-- START OF Stored data --

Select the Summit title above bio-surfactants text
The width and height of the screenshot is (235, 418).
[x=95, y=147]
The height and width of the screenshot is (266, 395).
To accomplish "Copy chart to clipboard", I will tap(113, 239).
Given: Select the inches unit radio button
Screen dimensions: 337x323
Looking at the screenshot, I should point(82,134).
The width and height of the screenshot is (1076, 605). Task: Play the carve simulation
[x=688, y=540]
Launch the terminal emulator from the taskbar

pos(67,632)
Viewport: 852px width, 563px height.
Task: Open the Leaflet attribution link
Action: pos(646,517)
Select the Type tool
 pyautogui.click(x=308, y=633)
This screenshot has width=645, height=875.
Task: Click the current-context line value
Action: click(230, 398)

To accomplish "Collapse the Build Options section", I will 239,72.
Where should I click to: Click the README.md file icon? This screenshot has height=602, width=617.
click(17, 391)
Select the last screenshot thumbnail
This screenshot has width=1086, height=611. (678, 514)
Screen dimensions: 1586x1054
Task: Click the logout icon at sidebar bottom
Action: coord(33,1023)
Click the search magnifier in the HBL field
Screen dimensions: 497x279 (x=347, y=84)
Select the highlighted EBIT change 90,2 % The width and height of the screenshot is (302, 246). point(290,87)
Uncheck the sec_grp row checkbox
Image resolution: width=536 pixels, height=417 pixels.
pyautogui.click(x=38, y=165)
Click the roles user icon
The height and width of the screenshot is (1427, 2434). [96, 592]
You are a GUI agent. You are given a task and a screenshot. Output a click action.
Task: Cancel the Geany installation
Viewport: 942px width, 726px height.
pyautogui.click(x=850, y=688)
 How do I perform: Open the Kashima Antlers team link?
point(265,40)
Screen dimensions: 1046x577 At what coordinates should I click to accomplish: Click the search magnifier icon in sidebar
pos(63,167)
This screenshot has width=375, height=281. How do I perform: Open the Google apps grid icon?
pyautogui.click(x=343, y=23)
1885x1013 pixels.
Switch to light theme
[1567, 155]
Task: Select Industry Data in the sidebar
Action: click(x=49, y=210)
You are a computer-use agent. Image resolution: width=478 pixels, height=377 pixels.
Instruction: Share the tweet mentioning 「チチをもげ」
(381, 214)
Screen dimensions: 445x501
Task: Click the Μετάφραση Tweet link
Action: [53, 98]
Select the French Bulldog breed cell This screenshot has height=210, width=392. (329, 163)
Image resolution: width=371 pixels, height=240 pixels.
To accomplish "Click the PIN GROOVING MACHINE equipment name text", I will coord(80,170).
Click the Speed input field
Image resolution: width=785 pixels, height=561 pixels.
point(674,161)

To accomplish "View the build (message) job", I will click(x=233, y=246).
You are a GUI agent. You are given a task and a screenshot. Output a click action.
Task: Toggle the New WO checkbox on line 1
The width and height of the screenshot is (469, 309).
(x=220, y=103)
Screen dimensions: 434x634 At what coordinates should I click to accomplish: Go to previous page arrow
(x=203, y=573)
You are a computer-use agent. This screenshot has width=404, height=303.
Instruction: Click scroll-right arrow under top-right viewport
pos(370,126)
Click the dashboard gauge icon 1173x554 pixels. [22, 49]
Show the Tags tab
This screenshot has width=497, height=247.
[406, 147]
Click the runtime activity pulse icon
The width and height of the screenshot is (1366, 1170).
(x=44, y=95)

-- END OF Stored data --

**Your goal**
Please reproduce all of the records above exactly, line for line.

**Solution**
Select the Summit title above bio-surfactants text
The width and height of the screenshot is (235, 418).
[x=95, y=147]
The height and width of the screenshot is (266, 395).
To accomplish "Copy chart to clipboard", I will tap(113, 239).
Given: Select the inches unit radio button
Screen dimensions: 337x323
Looking at the screenshot, I should point(82,134).
The width and height of the screenshot is (1076, 605). Task: Play the carve simulation
[x=688, y=540]
Launch the terminal emulator from the taskbar

pos(67,632)
Viewport: 852px width, 563px height.
Task: Open the Leaflet attribution link
Action: pos(646,517)
Select the Type tool
 pyautogui.click(x=308, y=633)
This screenshot has width=645, height=875.
Task: Click the current-context line value
Action: click(230, 398)

To accomplish "Collapse the Build Options section", I will 239,72.
Where should I click to: Click the README.md file icon? This screenshot has height=602, width=617.
click(17, 391)
Select the last screenshot thumbnail
This screenshot has width=1086, height=611. (678, 514)
Screen dimensions: 1586x1054
Task: Click the logout icon at sidebar bottom
Action: coord(33,1023)
Click the search magnifier in the HBL field
Screen dimensions: 497x279 (x=347, y=84)
Select the highlighted EBIT change 90,2 % The width and height of the screenshot is (302, 246). point(290,87)
Uncheck the sec_grp row checkbox
Image resolution: width=536 pixels, height=417 pixels.
pyautogui.click(x=38, y=165)
Click the roles user icon
The height and width of the screenshot is (1427, 2434). [96, 592]
You are a GUI agent. You are given a task and a screenshot. Output a click action.
Task: Cancel the Geany installation
Viewport: 942px width, 726px height.
pyautogui.click(x=850, y=688)
 How do I perform: Open the Kashima Antlers team link?
point(265,40)
Screen dimensions: 1046x577 At what coordinates should I click to accomplish: Click the search magnifier icon in sidebar
pos(63,167)
This screenshot has width=375, height=281. How do I perform: Open the Google apps grid icon?
pyautogui.click(x=343, y=23)
1885x1013 pixels.
Switch to light theme
[1567, 155]
Task: Select Industry Data in the sidebar
Action: click(x=49, y=210)
You are a computer-use agent. Image resolution: width=478 pixels, height=377 pixels.
Instruction: Share the tweet mentioning 「チチをもげ」
(381, 214)
Screen dimensions: 445x501
Task: Click the Μετάφραση Tweet link
Action: [53, 98]
Select the French Bulldog breed cell This screenshot has height=210, width=392. (329, 163)
Image resolution: width=371 pixels, height=240 pixels.
To accomplish "Click the PIN GROOVING MACHINE equipment name text", I will coord(80,170).
Click the Speed input field
Image resolution: width=785 pixels, height=561 pixels.
point(674,161)

To accomplish "View the build (message) job", I will click(x=233, y=246).
You are a GUI agent. You are given a task and a screenshot. Output a click action.
Task: Toggle the New WO checkbox on line 1
The width and height of the screenshot is (469, 309).
(x=220, y=103)
Screen dimensions: 434x634 At what coordinates should I click to accomplish: Go to previous page arrow
(x=203, y=573)
You are a computer-use agent. This screenshot has width=404, height=303.
Instruction: Click scroll-right arrow under top-right viewport
pos(370,126)
Click the dashboard gauge icon 1173x554 pixels. [22, 49]
Show the Tags tab
This screenshot has width=497, height=247.
[406, 147]
Click the runtime activity pulse icon
The width and height of the screenshot is (1366, 1170).
(x=44, y=95)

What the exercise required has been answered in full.